- Given problem 1 -
In the puppy potty-training thread, how long can it take for a puppy to become fully reliable at potty training?
- Given problem 2 -
In the puppy potty-training thread, turn the paragraph that begins "Some dogs take longer to housebreak" into a short bulleted list that keeps its main facts.
- Given problem 3 -
Carry on the puppy potty-training thread from its final line.

First of all, you cannot expect a 4 month old puppy to be reliable...for many, it can take up to a year to be potty trained and be 100% reliable...Secondly, your puppy needs to be confined in his pen with the door closed....after he goes potty, praise and treat, and when he is 100% reliable in his pen, gradually increase the space...I would train him only to pads, initially...it is too confusing for him to learn pad training and outdoor training at the same time..be consistent...if he has an accident, it is better to say nothing...take him immediately to the pad only if you catch him in the act...treat and praise, praise, praise...I promise you, he will get it eventually..:thumbsup:


----------



## Furbabies mom (Jul 25, 2011)

Some dogs take longer to housebreak. I've had some that "get it" right away and others that take awhile. Are you feeding on a regular schedule? Also he might be confused as to using the pee pad or pottying outside. It sounds like he might have too much free reign. When they're puppies they go a lot. As soon as they wake, after meals, after naps, after playing, I gave mine very tiny pieces of boiled chicken after they went, and lots of praise! Just be consistent and he'll eventually get it!!!! Good luck!!


----------



## Maglily (Feb 3, 2009)

check out the 'stickies' in another section," Maltese Training" too, for some tips/ideas.


i didn't look very far but did notice this one...

Sticky: Potty Training Tips from JMM


----------



## Bailey&Me (Mar 8, 2010)

- Record set -
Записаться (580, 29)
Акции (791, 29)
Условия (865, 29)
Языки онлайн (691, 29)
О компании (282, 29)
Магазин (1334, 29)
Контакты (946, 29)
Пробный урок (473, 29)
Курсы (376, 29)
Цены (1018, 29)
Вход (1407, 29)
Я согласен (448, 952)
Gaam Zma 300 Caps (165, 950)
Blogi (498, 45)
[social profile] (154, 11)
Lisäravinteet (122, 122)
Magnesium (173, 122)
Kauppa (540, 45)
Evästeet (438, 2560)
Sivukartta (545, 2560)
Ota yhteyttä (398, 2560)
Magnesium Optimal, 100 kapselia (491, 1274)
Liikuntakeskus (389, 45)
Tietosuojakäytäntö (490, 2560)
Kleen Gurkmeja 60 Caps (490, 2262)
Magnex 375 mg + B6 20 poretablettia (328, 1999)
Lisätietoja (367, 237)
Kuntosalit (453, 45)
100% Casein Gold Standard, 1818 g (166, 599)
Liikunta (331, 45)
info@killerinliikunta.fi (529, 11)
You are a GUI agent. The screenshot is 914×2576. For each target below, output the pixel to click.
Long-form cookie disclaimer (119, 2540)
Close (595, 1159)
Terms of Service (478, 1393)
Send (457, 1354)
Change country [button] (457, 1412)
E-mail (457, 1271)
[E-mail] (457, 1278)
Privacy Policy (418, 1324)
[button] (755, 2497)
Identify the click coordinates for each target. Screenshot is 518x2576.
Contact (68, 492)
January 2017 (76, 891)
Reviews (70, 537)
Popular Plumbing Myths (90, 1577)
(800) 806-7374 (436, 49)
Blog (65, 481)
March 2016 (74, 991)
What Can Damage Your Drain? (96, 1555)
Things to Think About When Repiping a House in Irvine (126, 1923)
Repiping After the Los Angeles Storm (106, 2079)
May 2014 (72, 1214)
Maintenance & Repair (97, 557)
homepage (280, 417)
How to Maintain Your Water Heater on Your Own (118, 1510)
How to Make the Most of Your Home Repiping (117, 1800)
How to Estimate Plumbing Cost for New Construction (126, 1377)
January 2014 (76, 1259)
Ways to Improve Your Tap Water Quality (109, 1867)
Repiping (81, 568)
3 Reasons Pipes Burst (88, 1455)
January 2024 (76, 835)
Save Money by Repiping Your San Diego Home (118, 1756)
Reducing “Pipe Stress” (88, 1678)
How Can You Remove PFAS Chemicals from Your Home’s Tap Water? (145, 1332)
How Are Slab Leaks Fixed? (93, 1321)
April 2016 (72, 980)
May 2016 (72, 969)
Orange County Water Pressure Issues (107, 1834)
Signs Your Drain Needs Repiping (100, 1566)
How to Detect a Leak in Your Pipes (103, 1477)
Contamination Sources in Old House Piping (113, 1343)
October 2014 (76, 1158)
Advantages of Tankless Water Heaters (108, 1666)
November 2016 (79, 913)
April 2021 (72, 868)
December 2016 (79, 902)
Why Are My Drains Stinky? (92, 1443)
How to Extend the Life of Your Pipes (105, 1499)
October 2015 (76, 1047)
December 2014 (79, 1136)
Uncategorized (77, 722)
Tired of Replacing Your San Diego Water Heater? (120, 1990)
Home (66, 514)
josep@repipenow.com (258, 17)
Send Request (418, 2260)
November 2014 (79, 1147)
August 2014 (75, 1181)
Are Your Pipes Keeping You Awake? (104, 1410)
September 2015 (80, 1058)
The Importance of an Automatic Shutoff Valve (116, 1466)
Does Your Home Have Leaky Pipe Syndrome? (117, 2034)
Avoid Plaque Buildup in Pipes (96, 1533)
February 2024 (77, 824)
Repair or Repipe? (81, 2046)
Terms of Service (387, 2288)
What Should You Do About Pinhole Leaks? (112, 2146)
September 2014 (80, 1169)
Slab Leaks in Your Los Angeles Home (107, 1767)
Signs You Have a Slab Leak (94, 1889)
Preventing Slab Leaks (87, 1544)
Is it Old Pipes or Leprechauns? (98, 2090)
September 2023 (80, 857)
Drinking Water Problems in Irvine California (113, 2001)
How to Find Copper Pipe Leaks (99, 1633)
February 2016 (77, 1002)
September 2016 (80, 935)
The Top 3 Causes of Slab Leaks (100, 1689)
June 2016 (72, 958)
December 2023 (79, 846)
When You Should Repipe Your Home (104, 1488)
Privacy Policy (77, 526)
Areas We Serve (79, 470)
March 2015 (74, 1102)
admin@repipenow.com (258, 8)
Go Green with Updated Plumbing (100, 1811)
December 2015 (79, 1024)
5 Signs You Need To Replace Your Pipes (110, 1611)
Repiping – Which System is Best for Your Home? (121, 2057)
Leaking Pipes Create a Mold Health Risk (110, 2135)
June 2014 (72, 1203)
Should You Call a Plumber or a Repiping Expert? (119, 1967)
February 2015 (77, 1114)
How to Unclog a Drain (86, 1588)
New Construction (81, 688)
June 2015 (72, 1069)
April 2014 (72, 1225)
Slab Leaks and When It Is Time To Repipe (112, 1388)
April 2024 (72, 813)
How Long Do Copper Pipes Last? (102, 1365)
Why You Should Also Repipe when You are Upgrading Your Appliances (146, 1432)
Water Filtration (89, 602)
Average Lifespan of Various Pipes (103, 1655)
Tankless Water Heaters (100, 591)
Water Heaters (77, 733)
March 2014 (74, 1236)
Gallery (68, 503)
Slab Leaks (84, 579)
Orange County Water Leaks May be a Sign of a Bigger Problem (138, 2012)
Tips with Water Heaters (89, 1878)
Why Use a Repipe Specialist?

- Exercise output 1 -
For many puppies, it can take up to a year.

- Exercise output 2 -
- Some dogs learn housebreaking right away, and others take longer.
- Check whether the puppy is fed on a regular schedule.
- He may be confused about whether to use the pee pad or go outside.
- He may have too much freedom.
- Puppies go often: as soon as they wake, after meals, after naps and after playing.
- Reward him right after he goes with very tiny pieces of boiled chicken and lots of praise.
- Be consistent, and he will eventually learn.

- Exercise output 3 -
Yup, ditto what April and Deb said! Your situation sounds very familiar – it’s typical for the puppy stages. My Emma just turned one year old so I remember the early puppy days well! Four months is VERY young and too early to expect them to be reliable with potty training. I don’t think Emma completely got the potty training thing until she was 7 or 8 months old. What I did with her was keep her in an x-pen with a bed and a water bowl and then the rest of the area was covered with puppy pads at first – as she started getting the puppy pad, I gradually moved to just one pad. (She shredded them too, by the way, in the beginning but then grew out of it within a couple of months. She climbed out of her Iris pen too so I bought the top for it). 

She got frequent play times out of the pen but I was watching her constantly and encouraging her to use the puppy pad. Of course she had lots of accidents but I gently corrected by moving her to the nearest puppy pad and telling her “potty on the pad” and if she used it, then LOTS of praise and treats. During housebreaking stage, I ONLY used puppy pads – it was only when she was older (after all her shots) and started going on walks with her brother that she started going potty outside too but I didn’t train her to do it, she just followed Bailey’s example. I agree it may be confusing for him if you’re training with both outside and a puppy pad at the same time.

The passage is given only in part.